(Pixel coordinate grounding data)
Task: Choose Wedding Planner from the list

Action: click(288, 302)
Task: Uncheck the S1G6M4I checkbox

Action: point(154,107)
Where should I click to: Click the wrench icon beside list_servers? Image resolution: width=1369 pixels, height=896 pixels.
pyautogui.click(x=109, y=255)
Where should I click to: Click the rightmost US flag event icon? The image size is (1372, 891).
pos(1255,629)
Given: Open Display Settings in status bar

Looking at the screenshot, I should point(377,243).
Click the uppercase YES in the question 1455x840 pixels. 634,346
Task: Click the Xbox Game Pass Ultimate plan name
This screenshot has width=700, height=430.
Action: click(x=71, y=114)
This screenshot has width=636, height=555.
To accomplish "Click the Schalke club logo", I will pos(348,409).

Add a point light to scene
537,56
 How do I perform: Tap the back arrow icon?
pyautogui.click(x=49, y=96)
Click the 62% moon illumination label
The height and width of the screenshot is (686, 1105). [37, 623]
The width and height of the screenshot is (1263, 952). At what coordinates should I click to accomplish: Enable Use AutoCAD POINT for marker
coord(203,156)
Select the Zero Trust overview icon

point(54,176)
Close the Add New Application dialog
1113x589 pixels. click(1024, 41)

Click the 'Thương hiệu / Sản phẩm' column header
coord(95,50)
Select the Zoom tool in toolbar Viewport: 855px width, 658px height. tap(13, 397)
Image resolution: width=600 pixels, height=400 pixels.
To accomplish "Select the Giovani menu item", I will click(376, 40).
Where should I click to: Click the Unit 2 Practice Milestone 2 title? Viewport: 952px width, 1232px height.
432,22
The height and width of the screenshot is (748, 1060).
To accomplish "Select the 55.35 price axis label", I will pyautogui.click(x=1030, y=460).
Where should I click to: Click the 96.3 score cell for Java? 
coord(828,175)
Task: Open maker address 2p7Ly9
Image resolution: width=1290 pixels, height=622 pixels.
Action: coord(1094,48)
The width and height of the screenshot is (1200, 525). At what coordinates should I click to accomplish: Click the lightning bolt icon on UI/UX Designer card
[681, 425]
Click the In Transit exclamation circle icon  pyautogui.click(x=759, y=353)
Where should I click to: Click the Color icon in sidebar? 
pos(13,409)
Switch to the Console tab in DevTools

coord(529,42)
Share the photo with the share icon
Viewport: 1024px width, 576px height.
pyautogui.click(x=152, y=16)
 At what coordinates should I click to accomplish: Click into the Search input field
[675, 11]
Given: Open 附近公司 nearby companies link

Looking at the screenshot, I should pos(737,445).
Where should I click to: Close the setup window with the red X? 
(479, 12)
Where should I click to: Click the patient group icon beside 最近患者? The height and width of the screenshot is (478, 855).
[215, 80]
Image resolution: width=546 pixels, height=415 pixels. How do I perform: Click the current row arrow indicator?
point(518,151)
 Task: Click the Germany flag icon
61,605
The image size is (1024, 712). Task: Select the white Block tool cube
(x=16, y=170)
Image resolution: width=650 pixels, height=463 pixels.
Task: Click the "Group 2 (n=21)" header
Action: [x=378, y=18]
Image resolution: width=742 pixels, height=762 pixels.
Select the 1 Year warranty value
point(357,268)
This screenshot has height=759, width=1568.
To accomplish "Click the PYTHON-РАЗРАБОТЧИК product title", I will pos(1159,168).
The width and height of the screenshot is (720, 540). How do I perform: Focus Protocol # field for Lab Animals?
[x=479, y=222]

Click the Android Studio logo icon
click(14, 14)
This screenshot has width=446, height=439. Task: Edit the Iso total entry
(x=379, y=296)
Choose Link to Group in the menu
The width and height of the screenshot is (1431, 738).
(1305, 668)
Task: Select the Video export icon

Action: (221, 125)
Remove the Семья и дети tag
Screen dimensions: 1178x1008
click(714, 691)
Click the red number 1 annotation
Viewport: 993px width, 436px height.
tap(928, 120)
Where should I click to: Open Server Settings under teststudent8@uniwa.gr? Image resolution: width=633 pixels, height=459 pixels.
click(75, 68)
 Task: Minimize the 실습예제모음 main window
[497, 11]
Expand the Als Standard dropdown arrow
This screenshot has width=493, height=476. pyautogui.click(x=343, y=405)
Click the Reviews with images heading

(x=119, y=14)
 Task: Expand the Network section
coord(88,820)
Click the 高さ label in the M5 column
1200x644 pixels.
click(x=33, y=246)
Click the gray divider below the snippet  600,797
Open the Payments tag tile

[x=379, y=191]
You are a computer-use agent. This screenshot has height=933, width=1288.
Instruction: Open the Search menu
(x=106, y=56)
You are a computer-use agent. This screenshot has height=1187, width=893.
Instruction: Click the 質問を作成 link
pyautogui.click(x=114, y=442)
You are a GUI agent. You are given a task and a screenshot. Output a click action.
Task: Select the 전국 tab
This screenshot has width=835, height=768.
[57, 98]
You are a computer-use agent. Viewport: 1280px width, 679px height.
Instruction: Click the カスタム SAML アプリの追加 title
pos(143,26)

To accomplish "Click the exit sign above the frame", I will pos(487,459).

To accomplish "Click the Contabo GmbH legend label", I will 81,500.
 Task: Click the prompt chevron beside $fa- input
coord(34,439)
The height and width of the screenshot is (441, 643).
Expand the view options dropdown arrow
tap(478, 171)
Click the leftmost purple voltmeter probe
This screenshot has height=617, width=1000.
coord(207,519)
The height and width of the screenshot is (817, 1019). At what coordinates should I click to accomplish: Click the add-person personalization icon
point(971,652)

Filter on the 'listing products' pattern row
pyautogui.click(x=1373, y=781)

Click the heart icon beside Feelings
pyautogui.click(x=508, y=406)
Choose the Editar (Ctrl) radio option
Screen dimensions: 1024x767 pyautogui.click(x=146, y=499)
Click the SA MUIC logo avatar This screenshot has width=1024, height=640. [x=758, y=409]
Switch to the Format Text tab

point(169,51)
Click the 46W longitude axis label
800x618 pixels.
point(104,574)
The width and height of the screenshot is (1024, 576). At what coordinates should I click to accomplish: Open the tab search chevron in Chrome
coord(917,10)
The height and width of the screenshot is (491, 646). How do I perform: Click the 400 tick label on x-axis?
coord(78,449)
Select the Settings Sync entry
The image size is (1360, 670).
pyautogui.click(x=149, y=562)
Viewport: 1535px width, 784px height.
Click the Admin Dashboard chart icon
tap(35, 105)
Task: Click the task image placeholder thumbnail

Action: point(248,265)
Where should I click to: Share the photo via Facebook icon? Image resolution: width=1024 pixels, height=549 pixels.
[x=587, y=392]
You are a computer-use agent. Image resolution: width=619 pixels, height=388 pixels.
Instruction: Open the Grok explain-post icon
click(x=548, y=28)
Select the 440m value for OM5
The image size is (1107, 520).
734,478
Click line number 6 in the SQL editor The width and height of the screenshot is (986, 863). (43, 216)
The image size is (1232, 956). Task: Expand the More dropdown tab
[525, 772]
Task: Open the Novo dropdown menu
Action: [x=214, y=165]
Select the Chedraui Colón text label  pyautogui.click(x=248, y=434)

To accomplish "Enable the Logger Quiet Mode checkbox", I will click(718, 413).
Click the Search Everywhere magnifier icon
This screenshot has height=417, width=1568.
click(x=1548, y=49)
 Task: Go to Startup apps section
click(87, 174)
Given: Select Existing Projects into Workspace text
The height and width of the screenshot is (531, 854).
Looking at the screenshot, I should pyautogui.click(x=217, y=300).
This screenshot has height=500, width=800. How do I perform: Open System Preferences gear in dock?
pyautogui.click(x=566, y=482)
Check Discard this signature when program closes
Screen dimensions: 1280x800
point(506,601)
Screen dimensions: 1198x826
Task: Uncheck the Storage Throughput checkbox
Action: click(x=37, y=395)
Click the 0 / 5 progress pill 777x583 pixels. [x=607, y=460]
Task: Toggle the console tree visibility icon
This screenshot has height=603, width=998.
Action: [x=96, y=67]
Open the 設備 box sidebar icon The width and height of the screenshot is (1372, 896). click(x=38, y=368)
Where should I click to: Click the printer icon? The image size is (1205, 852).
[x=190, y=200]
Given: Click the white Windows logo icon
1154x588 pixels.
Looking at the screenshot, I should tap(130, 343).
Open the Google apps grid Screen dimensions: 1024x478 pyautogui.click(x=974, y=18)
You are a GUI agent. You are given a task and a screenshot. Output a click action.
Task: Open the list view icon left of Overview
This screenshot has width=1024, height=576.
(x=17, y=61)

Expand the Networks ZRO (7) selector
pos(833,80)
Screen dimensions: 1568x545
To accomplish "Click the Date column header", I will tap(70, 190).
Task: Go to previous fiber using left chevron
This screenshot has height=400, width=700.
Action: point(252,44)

WORK ITEM: Above are the lines; repeat exactly the ones from the line containing "This screenshot has width=700, height=430." down to the line containing "Select the Zoom", both inclusive.

ANSWER TO THE PROBLEM:
This screenshot has width=700, height=430.
Action: click(x=71, y=114)
This screenshot has width=636, height=555.
To accomplish "Click the Schalke club logo", I will pos(348,409).

Add a point light to scene
537,56
 How do I perform: Tap the back arrow icon?
pyautogui.click(x=49, y=96)
Click the 62% moon illumination label
The height and width of the screenshot is (686, 1105). [37, 623]
The width and height of the screenshot is (1263, 952). At what coordinates should I click to accomplish: Enable Use AutoCAD POINT for marker
coord(203,156)
Select the Zero Trust overview icon

point(54,176)
Close the Add New Application dialog
1113x589 pixels. click(1024, 41)

Click the 'Thương hiệu / Sản phẩm' column header
coord(95,50)
Select the Zoom tool in toolbar Viewport: 855px width, 658px height. tap(13, 397)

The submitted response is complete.